26. The method of any one of claims 1, 3, 5-12 or 16-25, or agent for use of any one of claims 2, 4-9 or 13-25, wherein said agent which reduces blood glutamate levels comprises a glutamate modifying enzyme and a co-substrate thereof.
27. The method or agent for use of claim 26, wherein the glutamate modifying enzyme comprises glutamate oxaloacetate transaminase (GOT) and the co-substrate thereof comprises oxaloacetate.
28. The method or agent for use of claim 26, wherein the glutamate modifying enzyme comprises glutamate pyruvate transaminase (GPT) and the co-substrate thereof comprises pyruvate.
29. The method of any one of claims 1, 3, 5-12 or 16-28, or agent for use of any one of claims 2, 4-9 or 13-28, wherein said agent which reduces blood glutamate levels comprises a glutamate modifying enzyme and a co-factor thereof.
30. The method or agent for use of claim 29, wherein the glutamate modifying enzyme comprises glutamate oxaloacetate transaminase (GOT) or a glutamate pyruvate transaminase (GPT) and the co-factor thereof comprises pyridoxal phosphate.
31. The method of any one of claims 1, 3, 5-12 or 16-30, or agent for use of any one of claims 2, 4-9 or 13-30, wherein said therapeutically effective amount is an amount of said agent capable of reducing glutamate levels in a cerebrospinal fluid (CSF).
32. The method of any one of claims 1, 3, 5-12 or 16-31, wherein said agent which reduces blood glutamate levels is administered to said subject in combination with an agent for the treatment of multiple sclerosis.
33. The agent for use of any one of claims 2, 4-9 or 13-31, further comprising the use of an agent for the treatment of multiple sclerosis.
34. The method of any one of claims 3 or 32, or agent for use of claim 4 or 33, wherein said agent for the treatment of multiple sclerosis is selected from the group consisting of an antiinflammatory drug, an immunosuppressant drug, an immunomodulatory drug, a neuroprotective drug and a cognitive enhancing drug.

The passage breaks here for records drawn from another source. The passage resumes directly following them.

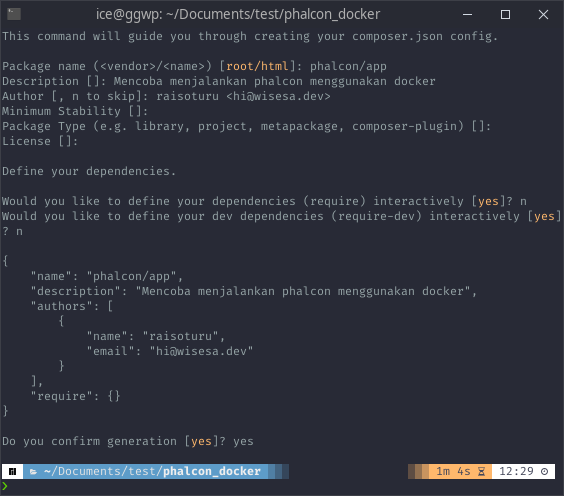Image resolution: width=564 pixels, height=496 pixels.
Task: Click the "require": {} JSON line
Action: (x=75, y=396)
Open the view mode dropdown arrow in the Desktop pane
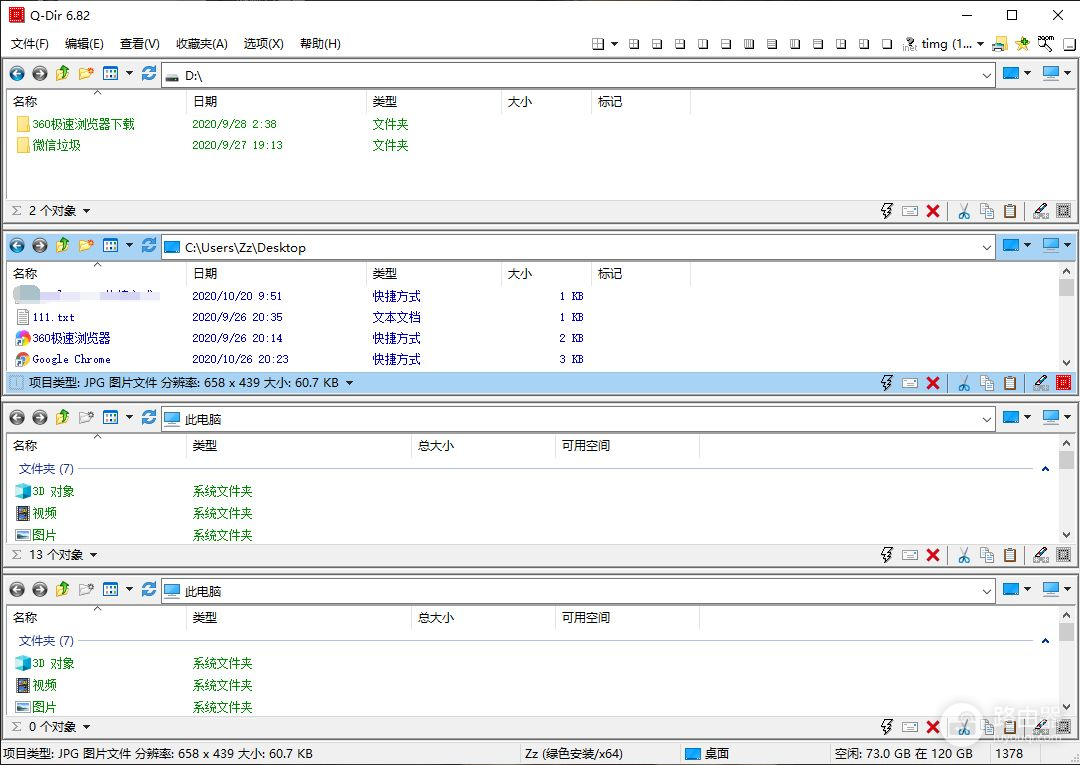 tap(129, 246)
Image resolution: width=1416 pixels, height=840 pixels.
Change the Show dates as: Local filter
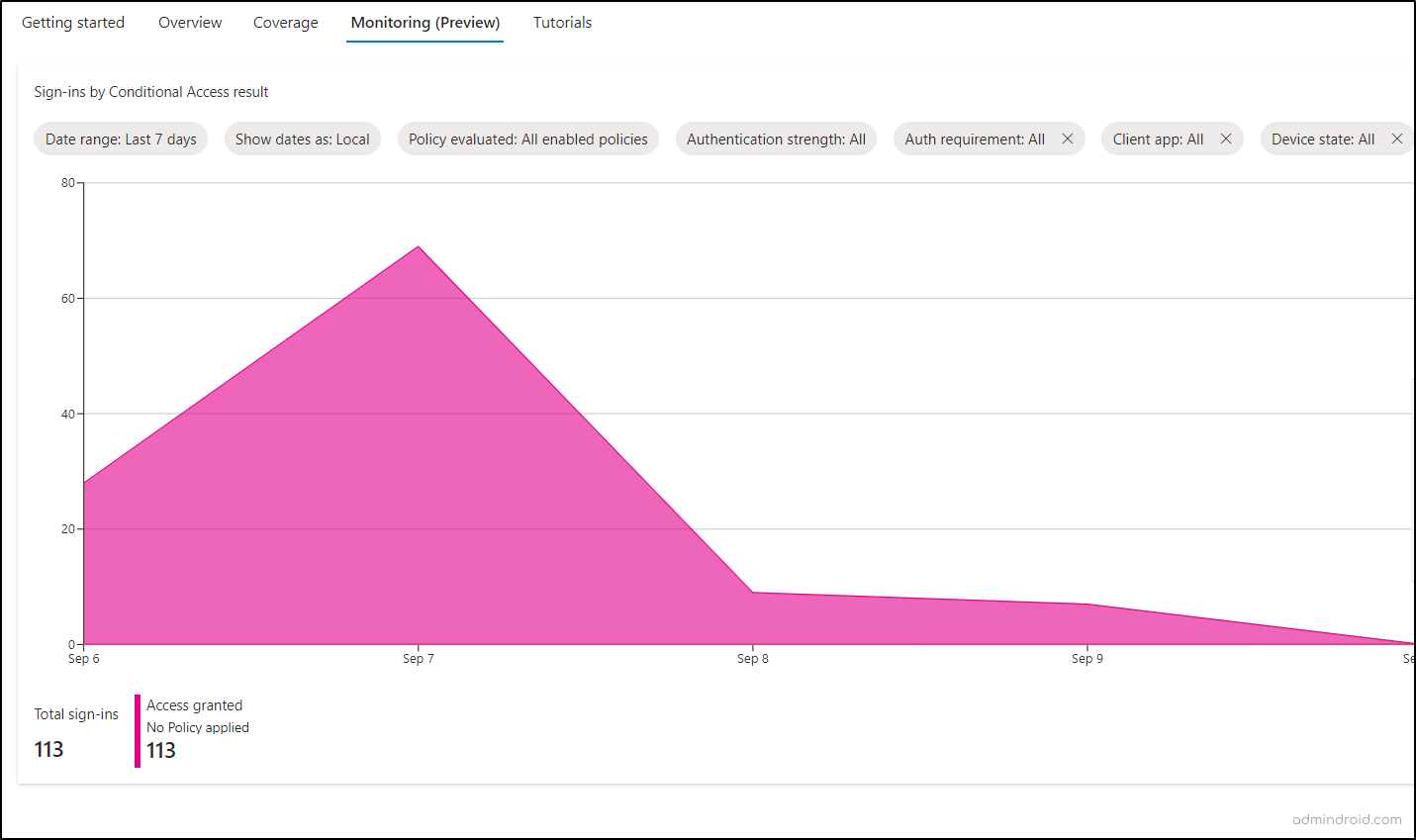point(302,140)
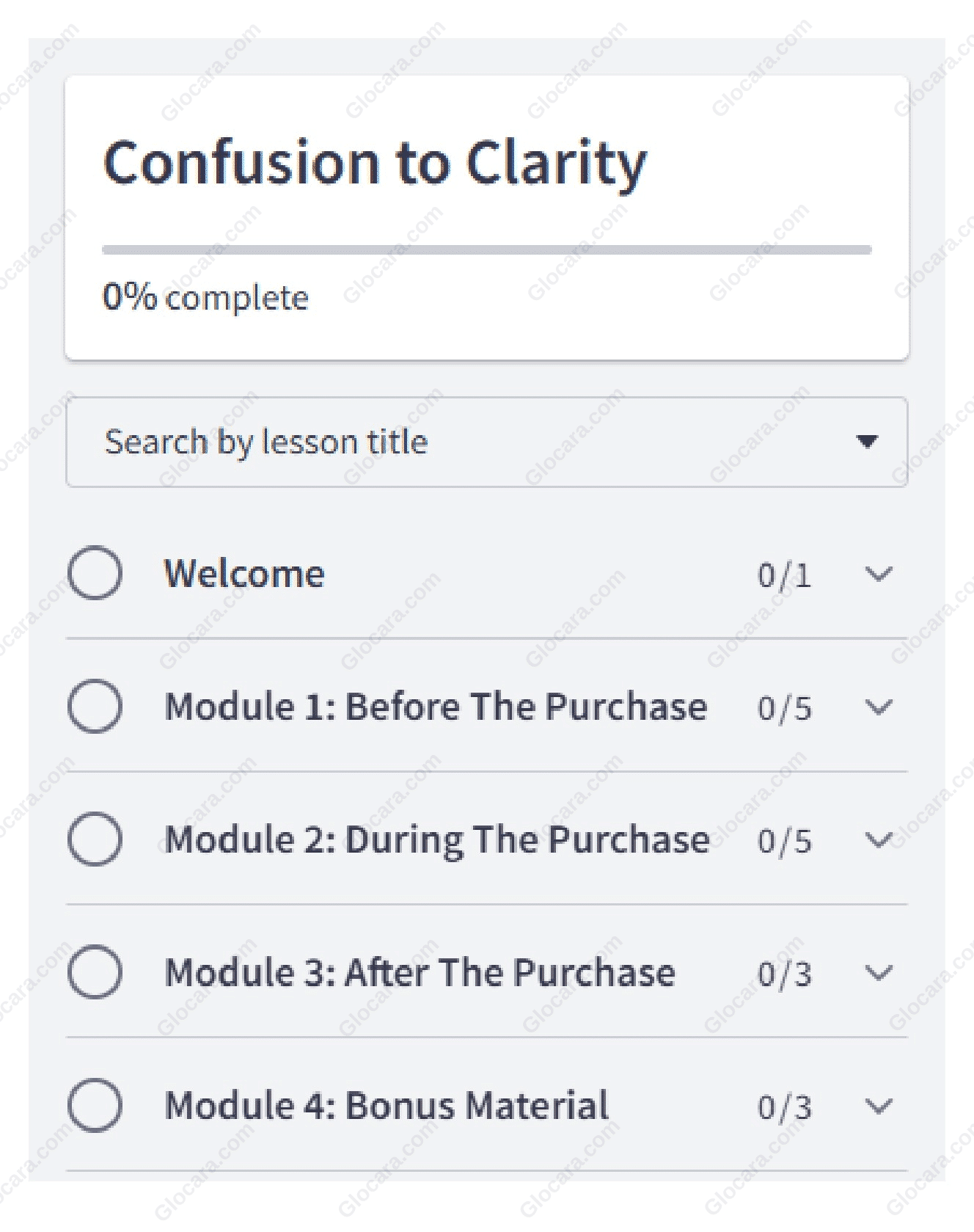Expand Module 3: After The Purchase
Image resolution: width=974 pixels, height=1232 pixels.
tap(877, 975)

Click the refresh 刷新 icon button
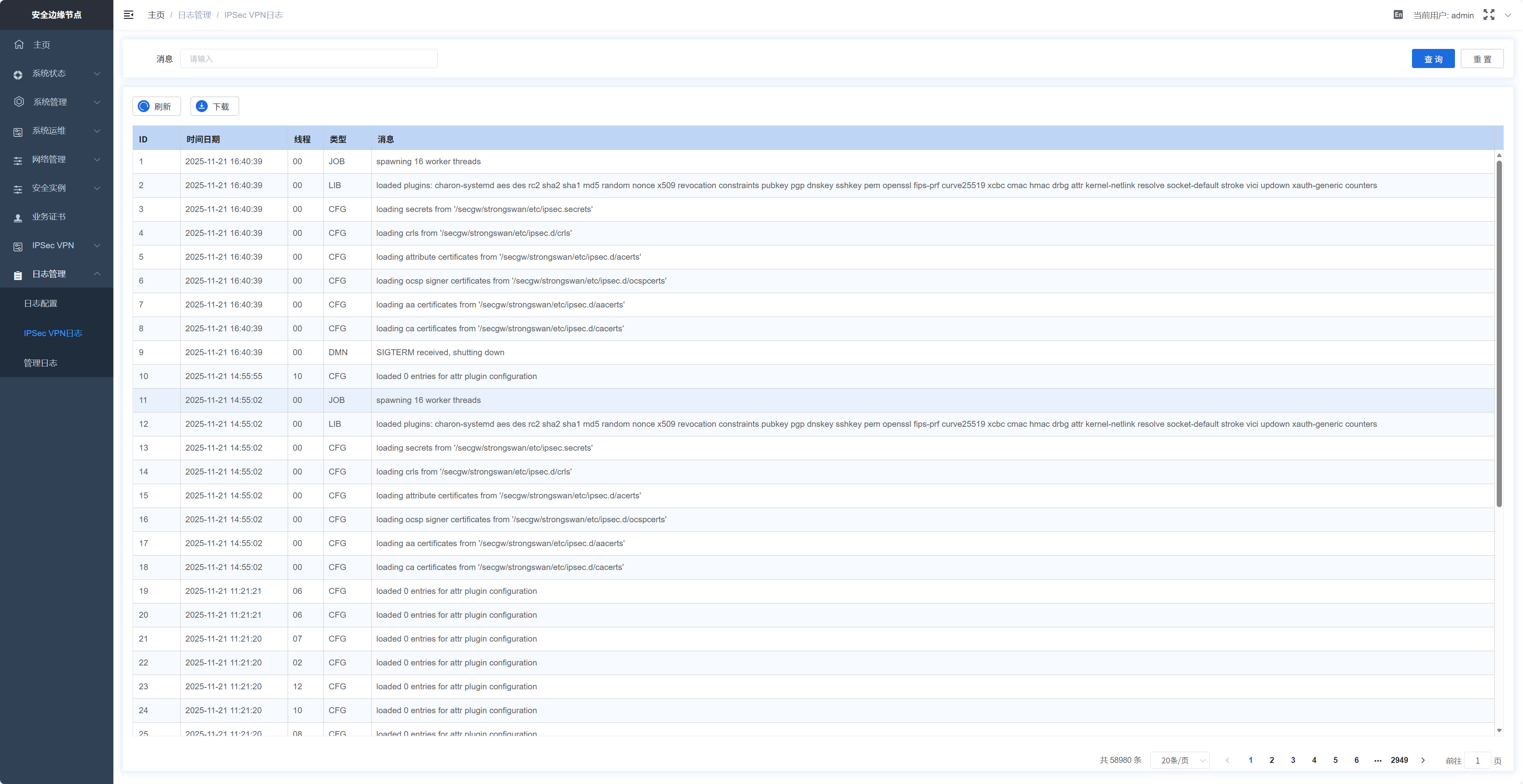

35. The method or agent for use of claim 34, wherein said agent for the treatment of multiple sclerosis is selected from the group consisting of a beta interferon, glatiramer (Copaxone®), fingolimod (Gilenya®), natalizumab (Tysabri®), mitoxantrone (Novantrone®), teriflunimide (Aubagio®), BG-12 (Tecfidera®), alemtuzumab (Lemtrada®), daclizumab (Zinbryta®), ocrelizumab (Ocrevus®), amantadine (Symmetrel®), amitriptyline (Elavil®), nortriptyline, modafinil (Provigil®), and dalfampridine (Ampyra®).
36. The method of any one of claims 1, 3, 5-12, 16-32 or 34-35, or agent for use of any one of claims 2, 4-9, 13-31 or 33-35, wherein the subject is a human subject.